Tis the season to focus on gratitude and giving thanks. Much has been written about both and each are magnified in the month of November. I would be curious to see a study about how often the word gratitude is used in given year. I am sure its use is doubled, if not tripled, in this one month alone. Of course, this is a wonderful thing! Gratitude changes us. Countless studies show how gratitude is good for us. I only wish we could remember this better in our daily lives all year round. If you want to learn more, you can find many resources, practices, and write ups about gratitude from one of my favorite on-line magazines – the Greater Good Science Center.
This is also the season we hear stories about the history of Thanksgiving. Typically, we have been given one version of this story, but the reality is that the roots of Thanksgiving are as diverse as the people who tell the stories. The more ways we hear the story told, the richer the history becomes, inevitably leaving us with a greater understanding of who we are today. So, Thanksgiving can become an opportunity for us to lift up the varied stories of our lives, the lives of those who have lived here before us, and continue to live here today. Perhaps, with this in mind, we might take a little time to listen to some recovered stories today. If you decide to visit the previous link, consider the role of gratitude in this storytelling. If you’d rather take inspiration to listen to the stories of those around your dinner table or next to you in line at a grocery store, the exercise in diversity and gratitude is the same. As we listen to these stories, pay attention to the thread of gratitude woven through each, whether named or not. What do these stories tell us about who we are, collectively? What do they say about who we might become? Pay attention to the ways you may be inspired to name who and what you are grateful for after hearing each other’s stories.

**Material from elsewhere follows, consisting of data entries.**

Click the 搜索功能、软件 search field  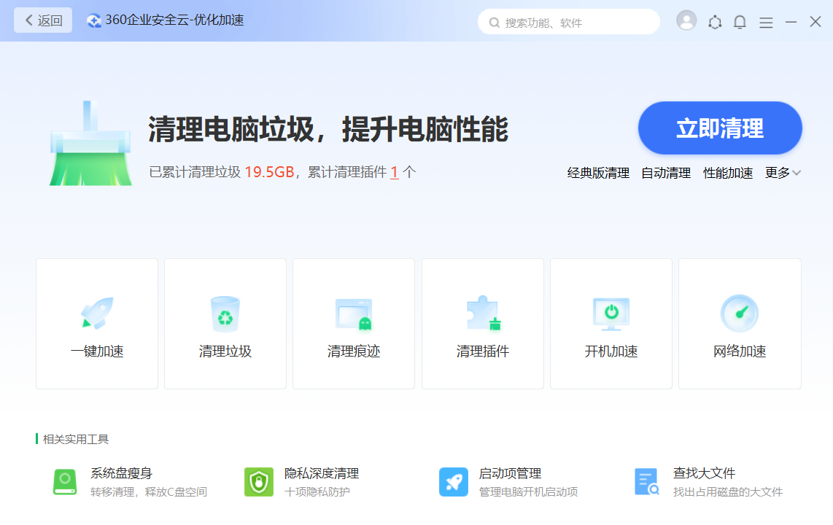point(569,23)
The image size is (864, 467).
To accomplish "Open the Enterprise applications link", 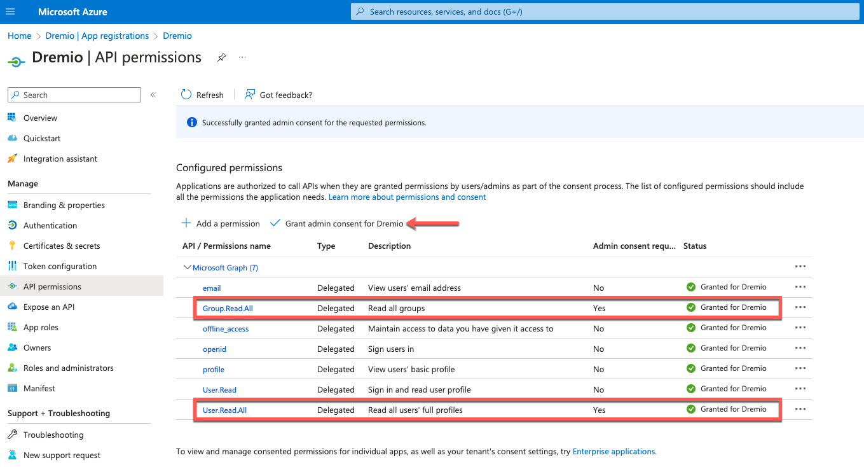I will (614, 452).
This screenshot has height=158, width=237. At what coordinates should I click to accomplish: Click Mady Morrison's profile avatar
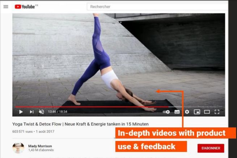[18, 148]

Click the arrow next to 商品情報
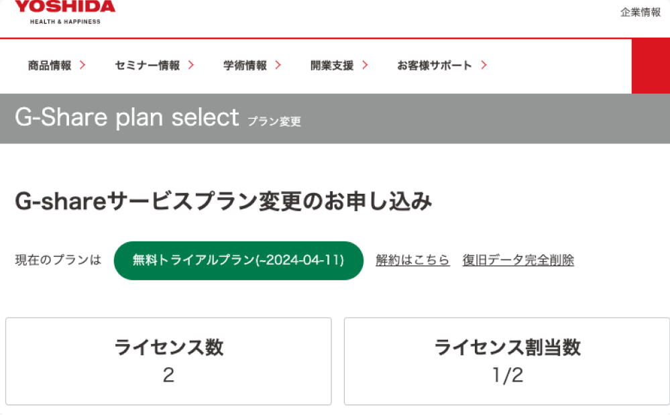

Our gratitude is also an opportunity to acknowledge the spaces we inhabit. Can you name all of the spaces that you consider yours? How much of that is shared space? How many of those places are on land that existed thousands of years before you ever stepped foot on it? Taking time to notice our relationship with space and land is another way to connect to all that is God’s. It is also a time to recognize those who cared for the land before us and the ways they continue to teach us how to be in relationship with the space we inhabit.
“When we talk about land, land is part of who we are. It’s a mixture of our blood, our past, our current, and our future. We carry our ancestors in us, and they’re around us. As you all do.”
Mary Lyons (Leech Lake Band of Ojibwe)
In an exercise of gratitude, consider giving a land acknowledgement before your next gathered meal and prayer. When you do this, you will join the commitment made by the ELCA in its document, “A Declaration of the Evangelical Lutheran Church in America to American Indian and Alaska Native People,” to formally acknowledge the original inhabitants of North America. The declaration states, “We commit to begin the practice of land acknowledgments at all expressions of the church.” As we know, church is not just a place we go on Sunday, but who we are in the world. Of course, our gathered meals count as expressions of the church! Visit https://www.elca.org/Indigenous to learn more about the Indigenous Ministries and Tribal Relations in the ELCA, as well as download a land acknowledgement guide, which includes further resources that you might find helpful.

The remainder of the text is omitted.